In the short-term, the firm is looking for interesting opportunities to acquire new spaces from other companies needing to make a sale.
How’s it doing
In September, SUPR announced plans to raise GBP150mln to take advantage of opportunities that have become available since the onset of coronavirus restrictions.
The trust said it had identified GBP400mln worth of omnichannel sites that meet its criteria of size and online fulfilment potential.
Property funds having to meet redemptions are one source of sites, it said, and due diligence has already been carried out on three worth GBP135mln in total.
Since lockdown was introduced in March, Supermarket Income has spent GBP240mln on new additions to its portfolio.
The REIT also announced it was increasing its dividend target for 2021 to 5.86p after raising the dividend by 4% to 5.8p in the year to June just ended.

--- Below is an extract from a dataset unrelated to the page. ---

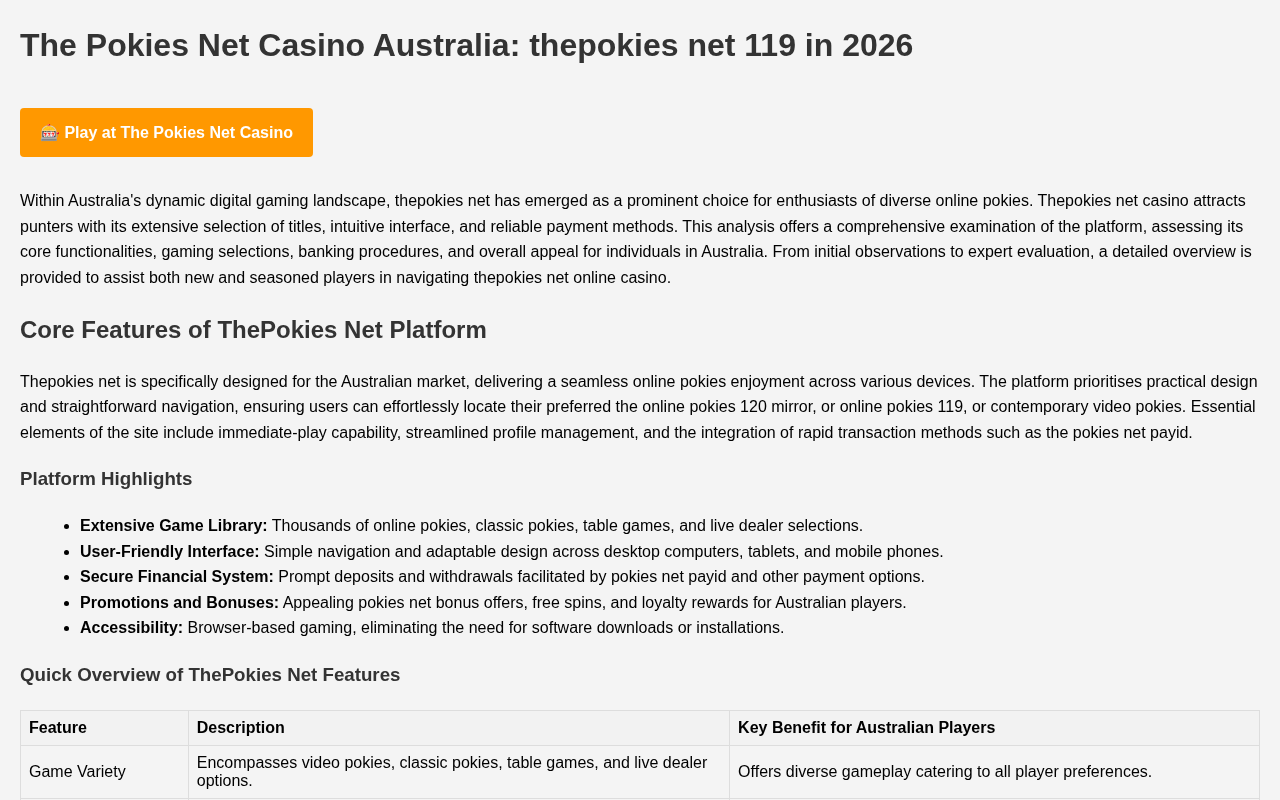Click the slot machine emoji icon

click(49, 132)
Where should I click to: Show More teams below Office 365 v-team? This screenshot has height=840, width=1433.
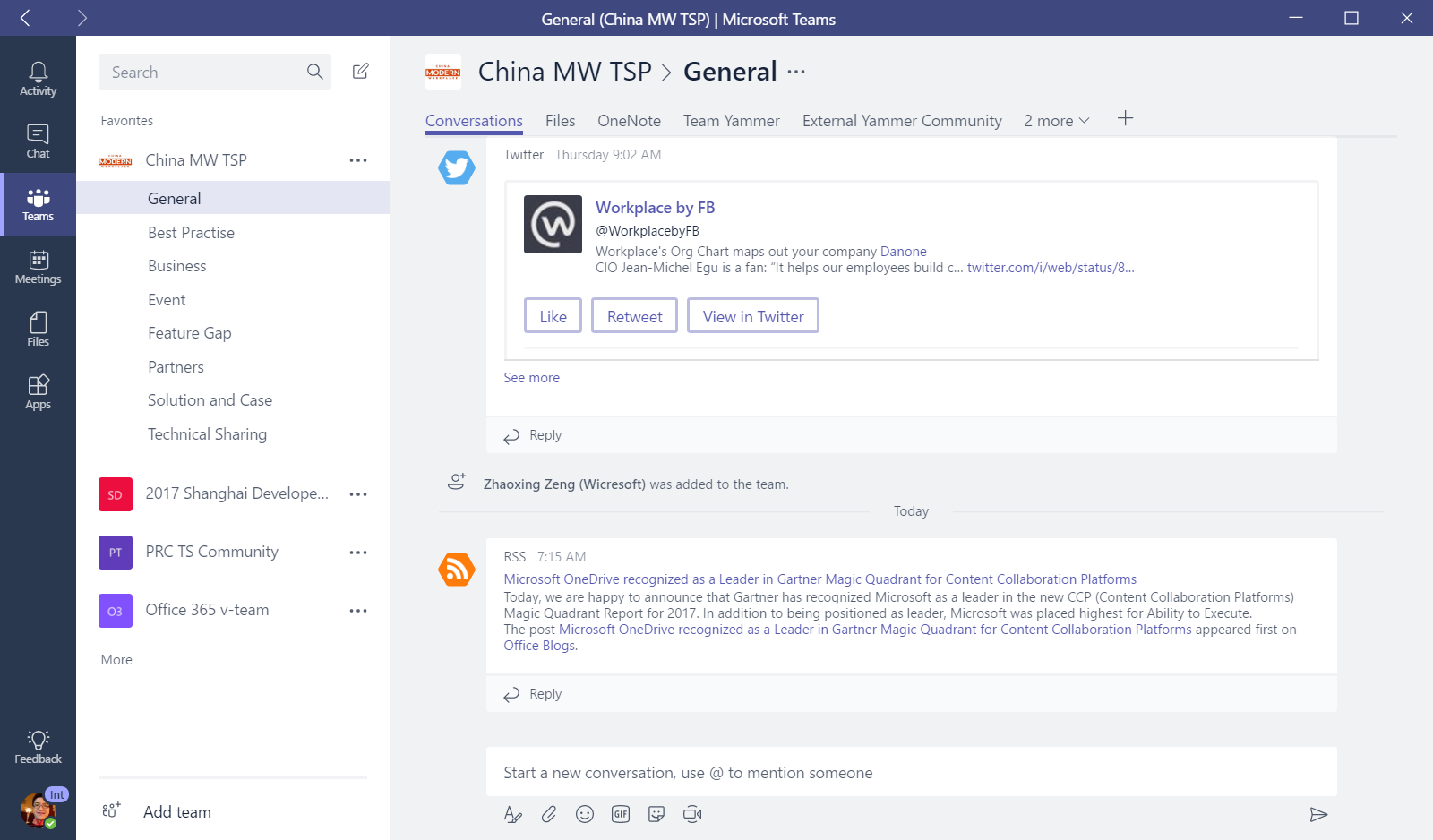(116, 659)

Total net assets more than doubled to GBP477mln over the period while its net asset value (NAV) rose by 4% to 101p.
What the boss says: Nick Hewson, chairman
“This has been another year of solid performance by the group in which we have generated a Total Shareholder Return of 11.6%.
“In an environment where income has become increasingly scarce, our highly specific investment strategy continues to provide our investors with stable, long-term, inflation-protected income, confirming our belief that supermarket real estate assets remain one of the most compelling asset classes in the UK investment market.”